What to work on> For the string "Open", search the entries below and copy every line where it appears.

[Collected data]
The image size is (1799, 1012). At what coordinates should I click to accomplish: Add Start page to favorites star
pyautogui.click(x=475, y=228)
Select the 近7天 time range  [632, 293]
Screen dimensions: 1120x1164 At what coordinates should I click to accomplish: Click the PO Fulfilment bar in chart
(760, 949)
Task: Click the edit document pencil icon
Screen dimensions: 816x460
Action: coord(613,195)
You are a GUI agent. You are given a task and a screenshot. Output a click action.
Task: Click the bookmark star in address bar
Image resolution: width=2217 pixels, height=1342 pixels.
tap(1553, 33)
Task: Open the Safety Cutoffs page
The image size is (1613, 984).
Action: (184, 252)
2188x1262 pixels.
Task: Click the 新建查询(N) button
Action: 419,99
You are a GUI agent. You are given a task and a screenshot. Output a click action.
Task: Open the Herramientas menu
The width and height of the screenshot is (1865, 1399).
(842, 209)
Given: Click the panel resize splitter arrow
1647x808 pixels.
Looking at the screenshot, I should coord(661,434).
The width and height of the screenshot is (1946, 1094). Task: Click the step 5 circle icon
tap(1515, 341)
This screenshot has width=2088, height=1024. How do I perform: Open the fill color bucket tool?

Solution to this problem>
Task: Open the Safety Cutoffs page
Task: Open the Herramientas menu
This screenshot has width=2088, height=1024. How do I perform: Open the fill color bucket tool?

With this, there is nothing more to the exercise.